Once you find the line with "The image size" in the data below, transcribe exactly each line from there to the line with "Given: Switch to the Policy Deployment tab", inclusive, and nothing else. Drop the pictures.

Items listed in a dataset
▬▬▬

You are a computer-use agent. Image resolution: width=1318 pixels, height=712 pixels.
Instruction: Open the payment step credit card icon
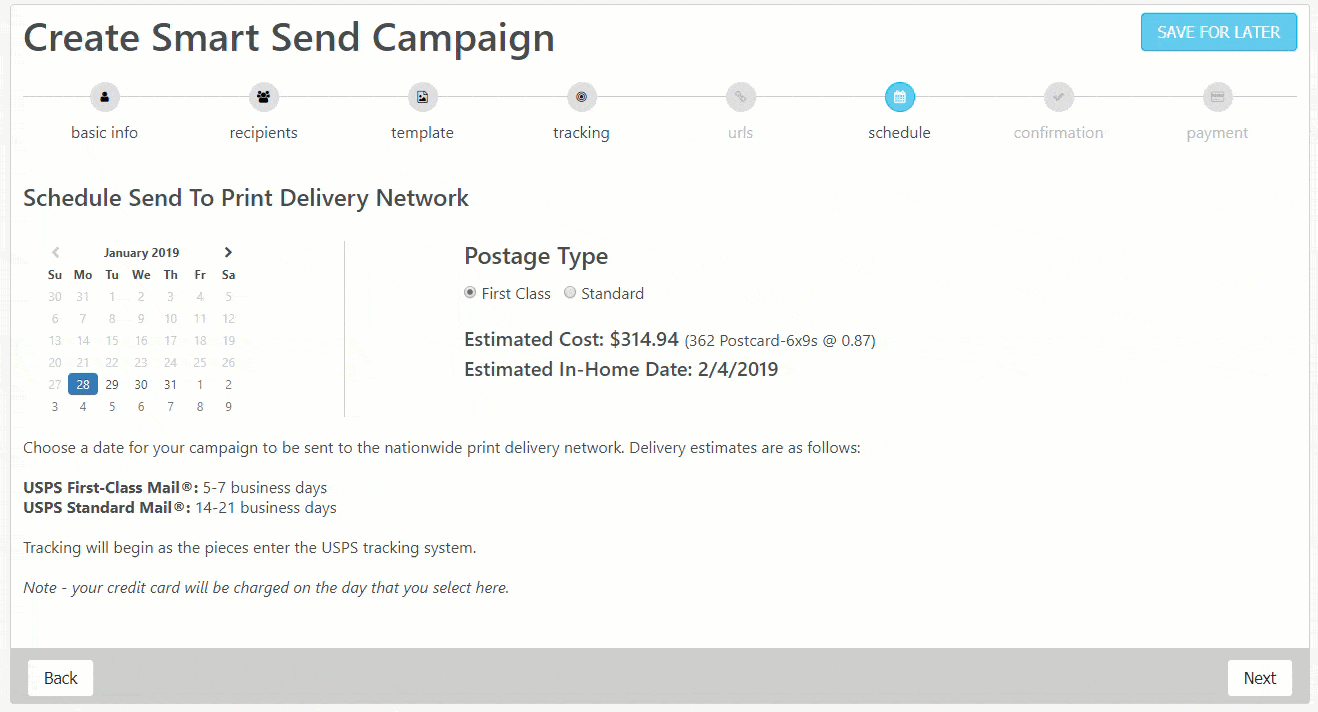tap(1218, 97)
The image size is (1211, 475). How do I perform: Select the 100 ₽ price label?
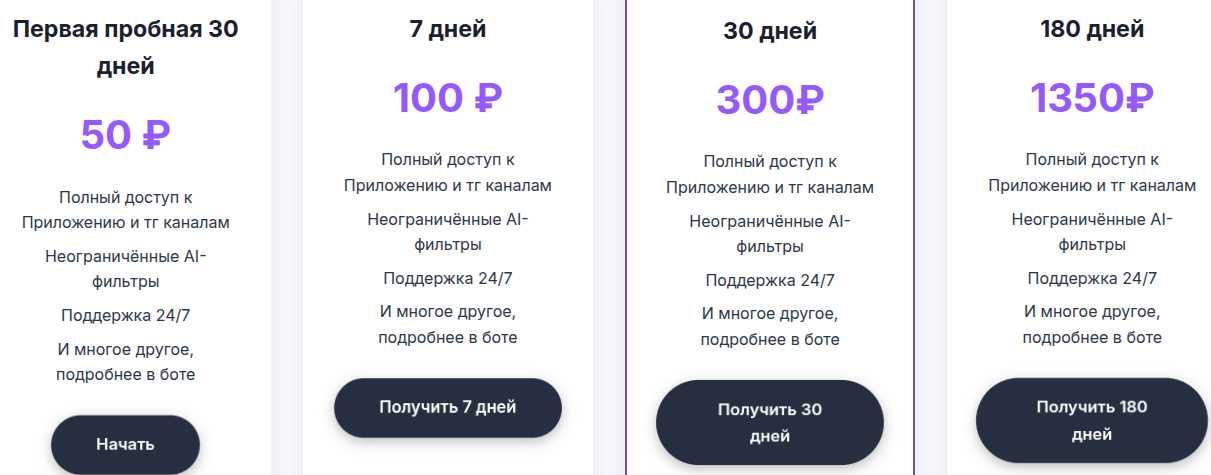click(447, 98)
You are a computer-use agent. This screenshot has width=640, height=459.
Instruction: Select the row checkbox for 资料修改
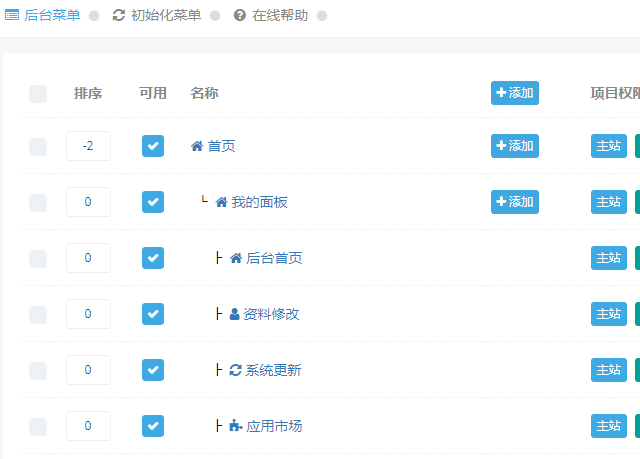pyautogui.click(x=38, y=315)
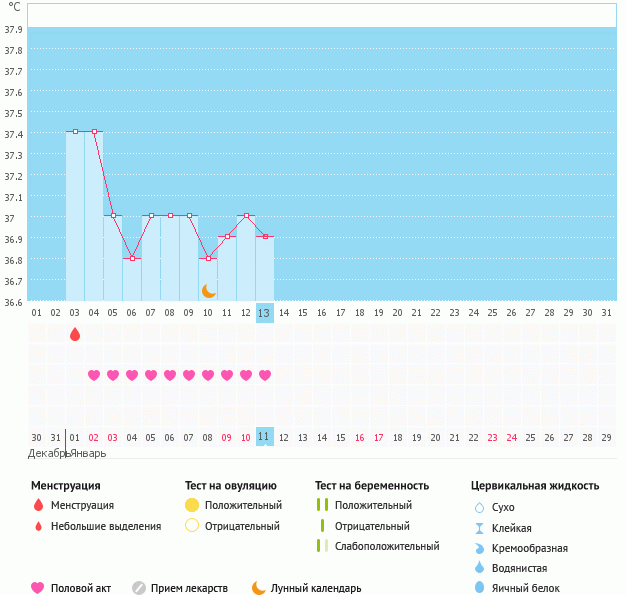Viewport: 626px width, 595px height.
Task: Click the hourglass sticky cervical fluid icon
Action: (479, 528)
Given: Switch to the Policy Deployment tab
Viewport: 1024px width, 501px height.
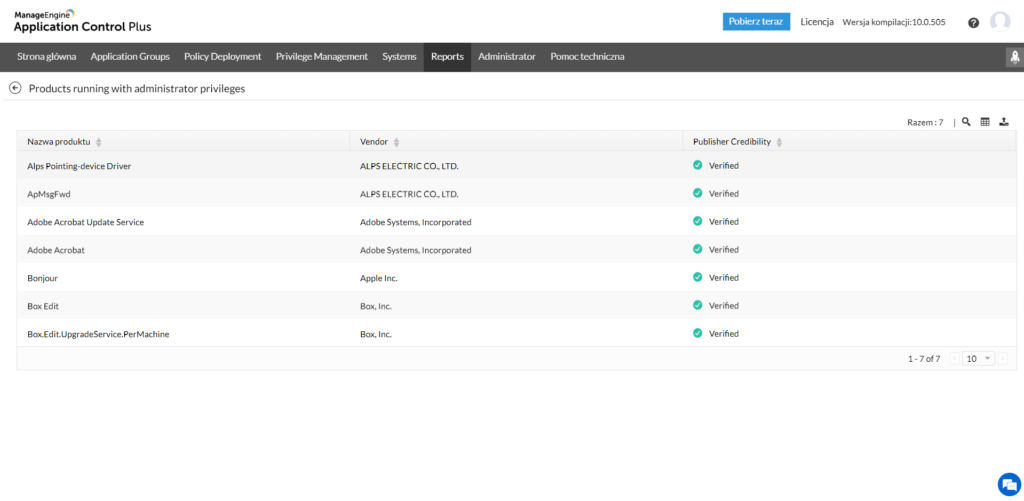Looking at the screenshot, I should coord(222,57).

▬▬▬

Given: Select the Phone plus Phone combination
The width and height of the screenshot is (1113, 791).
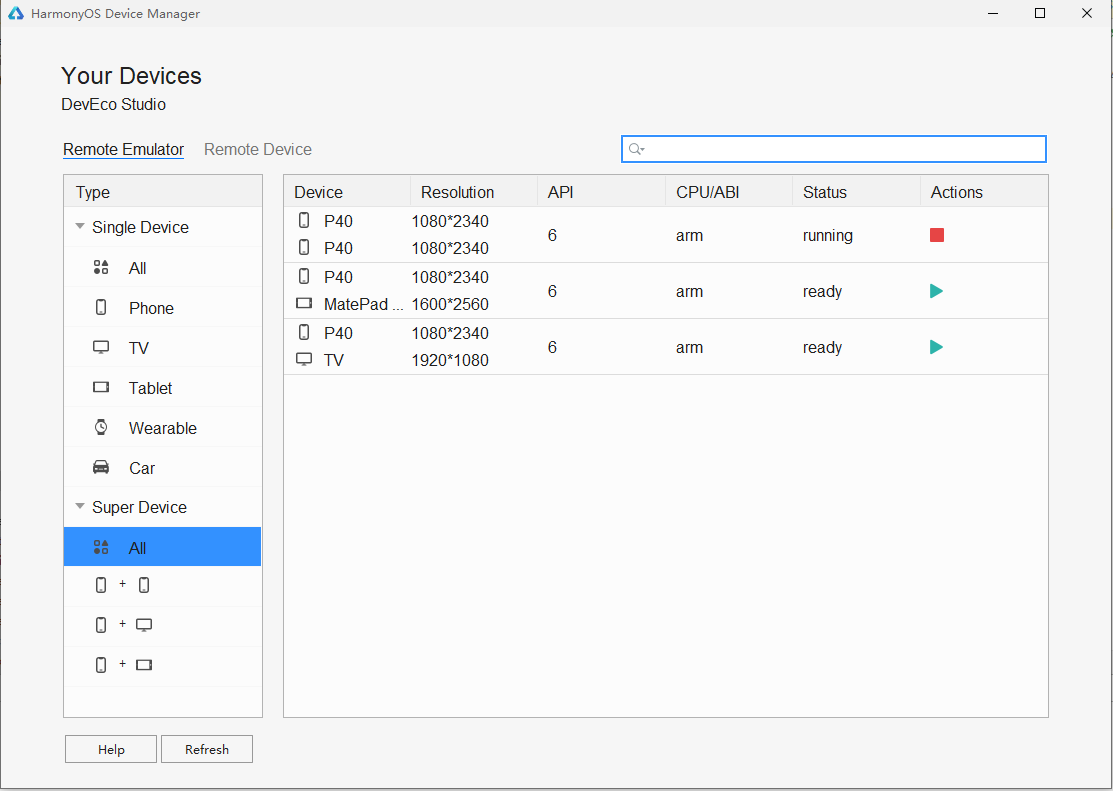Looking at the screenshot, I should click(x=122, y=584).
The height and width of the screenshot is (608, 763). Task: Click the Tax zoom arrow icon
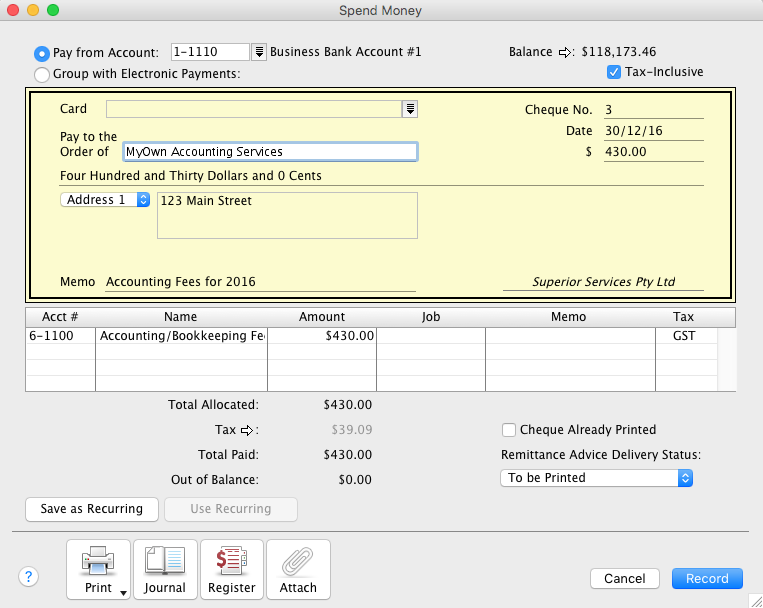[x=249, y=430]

▬▬▬

▸ **Exercise answer**
The image size is (1211, 475). How do I perform: Select the 100 ₽ price label?
click(447, 98)
You are a computer-use agent. This screenshot has width=640, height=459.
Instruction: Select the row checkbox for 资料修改
pyautogui.click(x=38, y=315)
Viewport: 626px width, 595px height.
Task: Click the hourglass sticky cervical fluid icon
Action: (479, 528)
Given: Switch to the Policy Deployment tab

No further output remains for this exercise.